Short problem a: Can you rewrite everything in the listing from the line containing "Task: Click Anna" down to the line containing "Looking at the screenshot, I should [x=1138, y=70]." as a numbered list, leaving out blank lines?

Supplied passage:
+-------+
Control System Testing #38

Closed podhrmic closed 3 years ago

In GitLab by @podhrmic on Aug 13, 2020, 14:41

aka Controls Regression Tests, Baseline controller test, Control System Fuzzer

Assumptions

I am assuming that the user of our tool will use various techniques for their control system design, such as Matlab, Simulink, Python Controls toolbox. They will often use a linearized model of the plant, and use typical methods for measuring the controller's performance (with the linear plant) - such as overshoot, damping ratios, pole placement, frequency response (bode plots, or for MIMO systems sigma values and SVD).

Once the controller is designed, they will likely implement it either manually or through code autogeneration, and end up with some discrete controller, that in some way resembles the original design. It could also just be a black box with a neural network, fuzzy rules, etc.

As a result, I don't think it makes sense to reproduce functionality of Matlab's control system toolbox, or including Python's Controls module. For non-linear MIMO systems the impulse and step response is less important, and bode frequency plot make less sense. I assume the user already did their homework and analyzed their controller in some way ahead of time.

Implications

We are given a controller as a black box - it can be a simple LQR, or a complex non-linear LEC (Neural network for example). We need to test controller's robustness wrt. plant perturbations, and especially look for the corner cases.

[Please correct me if I am wrong here MP] In the industry, the testing of final implemented controller is typically qualitative - either simulation with a non-linear plant, and observing the outputs, or some Software/Hardware-In-The-Loop setup with multiple simulation runs. We want to provide more automated version of such, look for the edge cases and provide examples of failures if we can find such.
+-------+
Dataset rows:
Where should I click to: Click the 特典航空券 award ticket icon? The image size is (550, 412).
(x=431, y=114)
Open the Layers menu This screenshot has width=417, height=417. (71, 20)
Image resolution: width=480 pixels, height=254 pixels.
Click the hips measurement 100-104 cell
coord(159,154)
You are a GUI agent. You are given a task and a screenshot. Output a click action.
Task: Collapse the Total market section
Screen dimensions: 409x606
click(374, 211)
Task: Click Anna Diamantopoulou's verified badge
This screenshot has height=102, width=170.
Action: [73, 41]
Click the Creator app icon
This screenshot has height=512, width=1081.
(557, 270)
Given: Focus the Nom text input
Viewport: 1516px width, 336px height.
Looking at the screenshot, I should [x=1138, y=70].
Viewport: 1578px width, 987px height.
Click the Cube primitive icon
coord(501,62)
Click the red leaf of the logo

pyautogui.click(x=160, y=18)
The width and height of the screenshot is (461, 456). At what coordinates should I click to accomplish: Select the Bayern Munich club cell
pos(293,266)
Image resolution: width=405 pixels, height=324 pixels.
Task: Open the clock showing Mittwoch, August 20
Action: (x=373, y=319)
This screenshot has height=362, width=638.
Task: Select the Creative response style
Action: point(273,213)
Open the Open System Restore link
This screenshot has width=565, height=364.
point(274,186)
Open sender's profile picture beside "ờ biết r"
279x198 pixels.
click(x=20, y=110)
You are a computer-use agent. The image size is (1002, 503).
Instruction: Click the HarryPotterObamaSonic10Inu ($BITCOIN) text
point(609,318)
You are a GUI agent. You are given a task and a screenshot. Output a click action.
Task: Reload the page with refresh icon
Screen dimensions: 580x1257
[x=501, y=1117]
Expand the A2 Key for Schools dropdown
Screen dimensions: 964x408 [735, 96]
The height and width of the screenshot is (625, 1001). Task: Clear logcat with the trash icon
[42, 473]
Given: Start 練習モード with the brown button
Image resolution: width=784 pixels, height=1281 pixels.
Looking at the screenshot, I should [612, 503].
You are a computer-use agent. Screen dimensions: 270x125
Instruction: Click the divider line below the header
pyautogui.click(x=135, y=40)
+-------+
Short problem b: What three other names does the control system testing issue give for itself?

Reply a:
1. Task: Click Anna Diamantopoulou's verified badge
2. This screenshot has height=102, width=170.
3. Action: [73, 41]
4. Click the Creator app icon
5. This screenshot has height=512, width=1081.
6. (557, 270)
7. Given: Focus the Nom text input
8. Viewport: 1516px width, 336px height.
9. Looking at the screenshot, I should [x=1138, y=70].

Reply b: Controls Regression Tests, Baseline controller test, and Control System Fuzzer.